器の材質や釉薬の特徴を理解してお手入れをすることが、器の美しさを長く保つ秘けつになります。 |
新しい器を買った時
■高台を見る
新しい器を買ってきたら、まず高台をチェックします。
大抵は産地のメーカーや作家の手で高台を滑らかにしてありますが、まれにザラつきが気になるものもあります。
高台がザラザラしたままだとテーブルや棚にキズを付けます。
ザラザラの高台は目の細かいサンドペーパーや砥石などで擦るか、2つの器のザラザラした高台どうしを擦りあわせるなどして滑らかになるまで磨きます。
■煮沸する
新しく買った器が土もの(陶器)の場合、煮沸することで焼き具合を締めます。
器の汚れをよく洗い流したら鍋に器を入れ、かぶるくらいの水を張って約30分煮沸します。
特に米の研ぎ汁で煮沸をすると土の目が埋まるので、汚れが染みにくくなり後のお手入れが楽になります。
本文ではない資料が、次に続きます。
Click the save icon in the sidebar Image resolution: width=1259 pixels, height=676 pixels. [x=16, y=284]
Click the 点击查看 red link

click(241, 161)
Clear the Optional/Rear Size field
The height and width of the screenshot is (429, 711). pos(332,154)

この時、器がゴトゴトと踊るほどの強火で煮沸しないようにしましょう。
30分煮沸したら、そのまま自然に冷まします。
ただし、軟質の楽焼は例外です。 楽焼は長時間水に浸したり、煮沸したりすると柔らかくなり過ぎて傷みの原因になります。
そして充分乾燥させた後、しまいます。
生乾きのまましまうと、カビの原因になります。
一方、石もの(磁器)には吸水性がないので、土もののように煮沸する必要はありません。
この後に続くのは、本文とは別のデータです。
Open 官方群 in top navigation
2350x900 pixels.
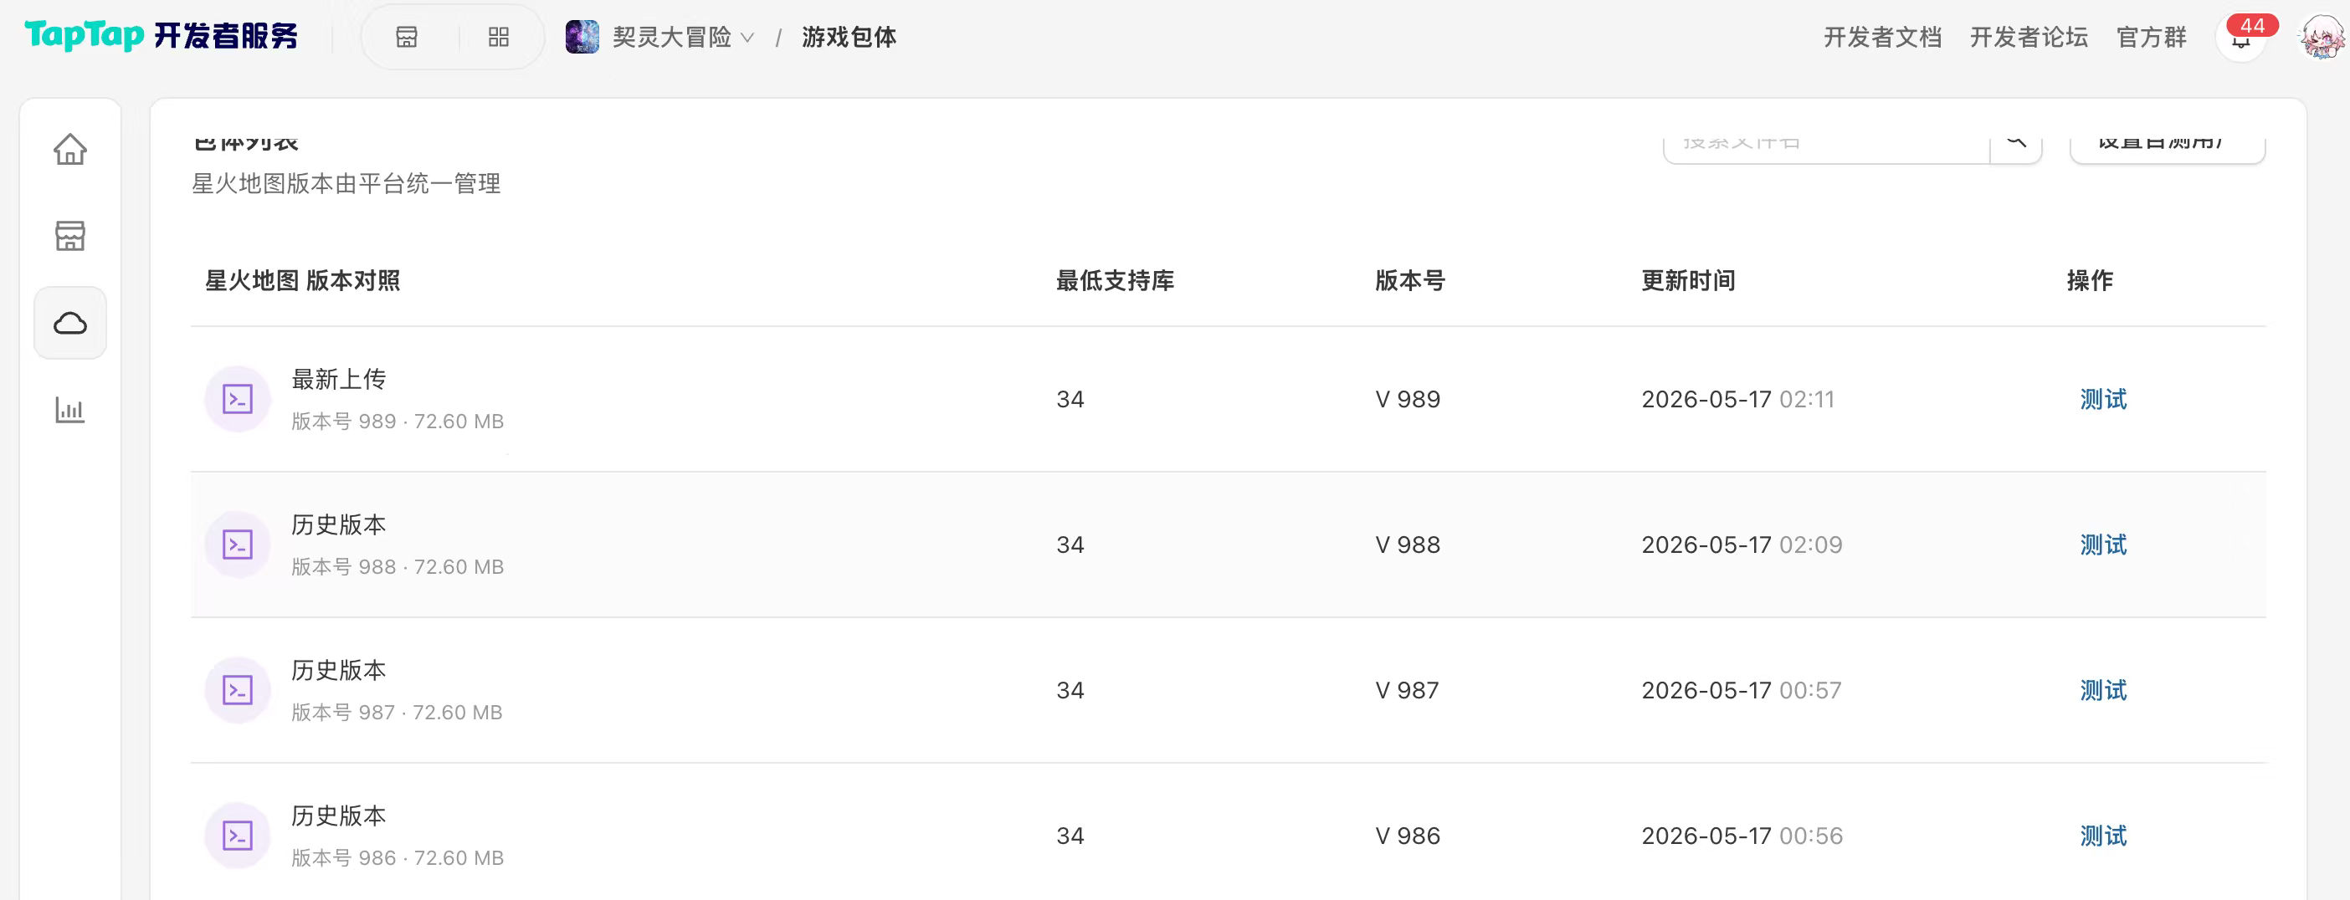click(x=2151, y=37)
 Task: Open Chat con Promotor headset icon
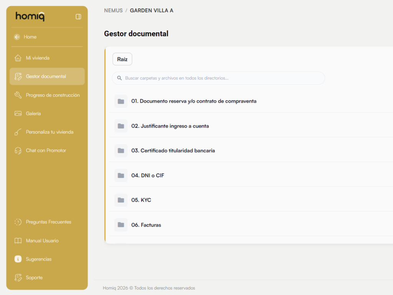click(x=18, y=151)
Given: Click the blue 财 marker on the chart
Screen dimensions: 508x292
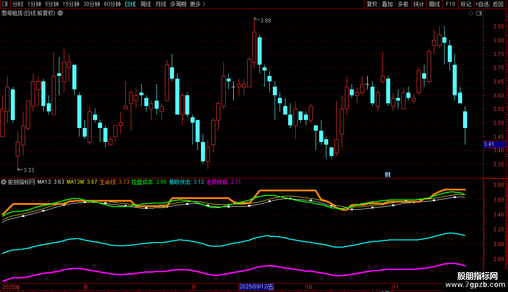Looking at the screenshot, I should [388, 174].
柔らかいスポンジなどを使って 、器についた汚れを十分に洗い流します。
その際、色絵や金彩などは傷付きやすいので注意しましょう。 |
使う前
■水につける
土もの(陶器)の器は土の粒子と粒子の間にすき間があり、そのすき間にお茶や料理の汁気、油がしみ込んで汚れとなります。
器を使う前に10分以上、余裕があれば半日でも水につけておきます。
器に水を含ませることで、汚れやニオイがしみ込みにくくなり、洗う時に水と一緒に料理の汁気も流れ出やすくなります。
特に粉引や萩などの軟質の土ものや貫入(かんにゅう:釉の表面に現れたひび)のある器、無釉の焼締などの器は気を付けましょう。
貫入のはいった器は熱いものを急に注ぐと「ピン」と音をたてて貫入が進んでしまうことがあります。
熱いものを注いだり熱い料理を盛り付ける場合は、あらかじめぬるま湯につけておきます。
これによって、貫入が進むのを防ぐだけでなく、料理も冷めにくくなります。
■電子レンジの使用
やきものによっては電子レンジでの使用を避けた方がよいものがあるので、よく確かめましょう。上絵付が施されている器。 特に金彩や銀彩の器を電子レンジで使用すると黒く変色したり、スパークをおこします。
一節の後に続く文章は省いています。